Prompt:
The response should consist of the records that follow, printed exactly.

(Records excerpted from a collection)
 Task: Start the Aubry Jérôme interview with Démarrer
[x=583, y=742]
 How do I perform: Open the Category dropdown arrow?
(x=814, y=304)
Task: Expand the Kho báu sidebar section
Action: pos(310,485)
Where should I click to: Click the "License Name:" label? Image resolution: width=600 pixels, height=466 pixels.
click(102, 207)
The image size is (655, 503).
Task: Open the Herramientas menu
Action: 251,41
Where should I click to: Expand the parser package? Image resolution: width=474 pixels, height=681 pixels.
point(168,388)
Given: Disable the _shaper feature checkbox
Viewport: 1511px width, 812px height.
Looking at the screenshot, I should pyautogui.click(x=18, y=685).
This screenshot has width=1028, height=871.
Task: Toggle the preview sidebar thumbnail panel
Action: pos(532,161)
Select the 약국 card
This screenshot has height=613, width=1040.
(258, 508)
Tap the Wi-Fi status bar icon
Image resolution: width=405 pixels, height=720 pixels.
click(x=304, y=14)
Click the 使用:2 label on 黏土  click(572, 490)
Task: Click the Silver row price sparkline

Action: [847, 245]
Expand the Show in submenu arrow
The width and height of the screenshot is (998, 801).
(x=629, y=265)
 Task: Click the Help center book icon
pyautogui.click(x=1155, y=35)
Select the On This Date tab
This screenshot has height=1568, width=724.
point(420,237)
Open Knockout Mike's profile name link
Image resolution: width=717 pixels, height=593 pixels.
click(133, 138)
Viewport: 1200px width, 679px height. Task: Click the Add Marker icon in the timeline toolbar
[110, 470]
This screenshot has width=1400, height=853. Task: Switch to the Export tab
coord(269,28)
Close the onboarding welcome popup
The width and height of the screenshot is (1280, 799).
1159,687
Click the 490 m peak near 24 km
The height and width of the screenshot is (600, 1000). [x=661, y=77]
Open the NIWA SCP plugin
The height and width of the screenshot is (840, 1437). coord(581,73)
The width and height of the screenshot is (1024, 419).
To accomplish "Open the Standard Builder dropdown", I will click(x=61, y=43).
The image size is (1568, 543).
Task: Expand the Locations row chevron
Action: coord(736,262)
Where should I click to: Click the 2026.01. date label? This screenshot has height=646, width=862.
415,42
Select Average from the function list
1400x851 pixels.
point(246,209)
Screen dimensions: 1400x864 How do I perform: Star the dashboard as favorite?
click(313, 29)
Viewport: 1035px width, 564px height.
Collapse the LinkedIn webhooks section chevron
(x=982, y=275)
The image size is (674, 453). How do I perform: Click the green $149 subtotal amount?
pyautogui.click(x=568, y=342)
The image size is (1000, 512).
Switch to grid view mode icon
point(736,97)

Output for this exercise:
 Task: Start the Aubry Jérôme interview with Démarrer
[x=583, y=742]
 How do I perform: Open the Category dropdown arrow?
(x=814, y=304)
Task: Expand the Kho báu sidebar section
Action: pos(310,485)
Where should I click to: Click the "License Name:" label? Image resolution: width=600 pixels, height=466 pixels.
click(102, 207)
The image size is (655, 503).
Task: Open the Herramientas menu
Action: 251,41
Where should I click to: Expand the parser package? Image resolution: width=474 pixels, height=681 pixels.
point(168,388)
Given: Disable the _shaper feature checkbox
Viewport: 1511px width, 812px height.
Looking at the screenshot, I should pyautogui.click(x=18, y=685).
This screenshot has width=1028, height=871.
Task: Toggle the preview sidebar thumbnail panel
Action: pos(532,161)
Select the 약국 card
This screenshot has height=613, width=1040.
(258, 508)
Tap the Wi-Fi status bar icon
Image resolution: width=405 pixels, height=720 pixels.
click(x=304, y=14)
Click the 使用:2 label on 黏土  click(572, 490)
Task: Click the Silver row price sparkline

Action: [847, 245]
Expand the Show in submenu arrow
The width and height of the screenshot is (998, 801).
(x=629, y=265)
 Task: Click the Help center book icon
pyautogui.click(x=1155, y=35)
Select the On This Date tab
This screenshot has height=1568, width=724.
point(420,237)
Open Knockout Mike's profile name link
Image resolution: width=717 pixels, height=593 pixels.
click(133, 138)
Viewport: 1200px width, 679px height. Task: Click the Add Marker icon in the timeline toolbar
[110, 470]
This screenshot has width=1400, height=853. Task: Switch to the Export tab
coord(269,28)
Close the onboarding welcome popup
The width and height of the screenshot is (1280, 799).
1159,687
Click the 490 m peak near 24 km
The height and width of the screenshot is (600, 1000). [x=661, y=77]
Open the NIWA SCP plugin
The height and width of the screenshot is (840, 1437). coord(581,73)
The width and height of the screenshot is (1024, 419).
To accomplish "Open the Standard Builder dropdown", I will click(x=61, y=43).
The image size is (1568, 543).
Task: Expand the Locations row chevron
Action: coord(736,262)
Where should I click to: Click the 2026.01. date label? This screenshot has height=646, width=862.
415,42
Select Average from the function list
1400x851 pixels.
point(246,209)
Screen dimensions: 1400x864 How do I perform: Star the dashboard as favorite?
click(313, 29)
Viewport: 1035px width, 564px height.
Collapse the LinkedIn webhooks section chevron
(x=982, y=275)
The image size is (674, 453). How do I perform: Click the green $149 subtotal amount?
pyautogui.click(x=568, y=342)
The image size is (1000, 512).
Switch to grid view mode icon
point(736,97)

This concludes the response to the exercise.